ENTRIES PROVIDED:
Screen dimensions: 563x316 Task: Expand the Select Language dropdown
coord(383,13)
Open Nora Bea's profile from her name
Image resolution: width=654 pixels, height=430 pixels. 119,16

* * *

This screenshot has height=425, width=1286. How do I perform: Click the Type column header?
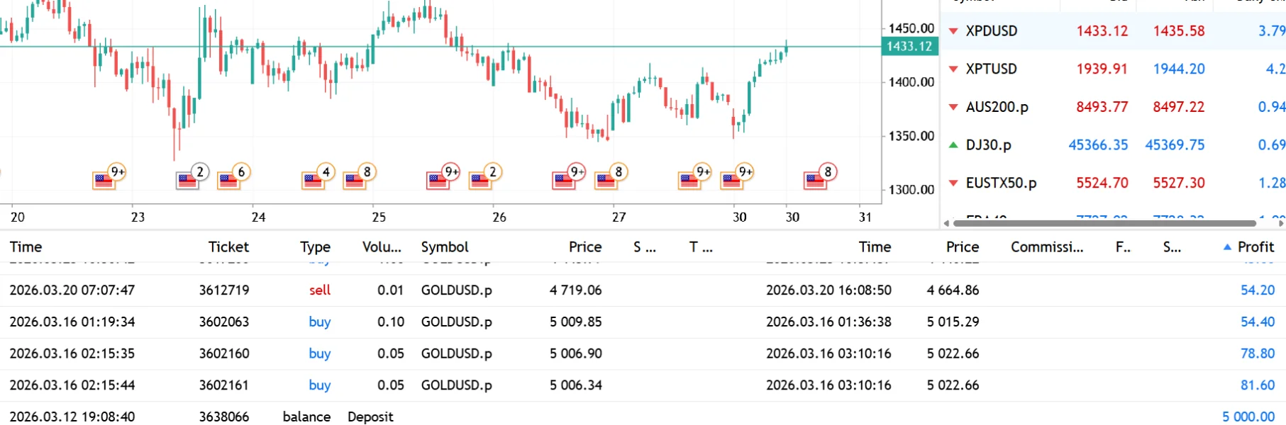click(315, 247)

GIVEN REQUEST: Copy the material above word for word, from the line with "Screen dimensions: 563x316" through the line with "Image resolution: width=654", both lines included.

OUTPUT:
Screen dimensions: 563x316 Task: Expand the Select Language dropdown
coord(383,13)
Open Nora Bea's profile from her name
Image resolution: width=654 pixels, height=430 pixels. 119,16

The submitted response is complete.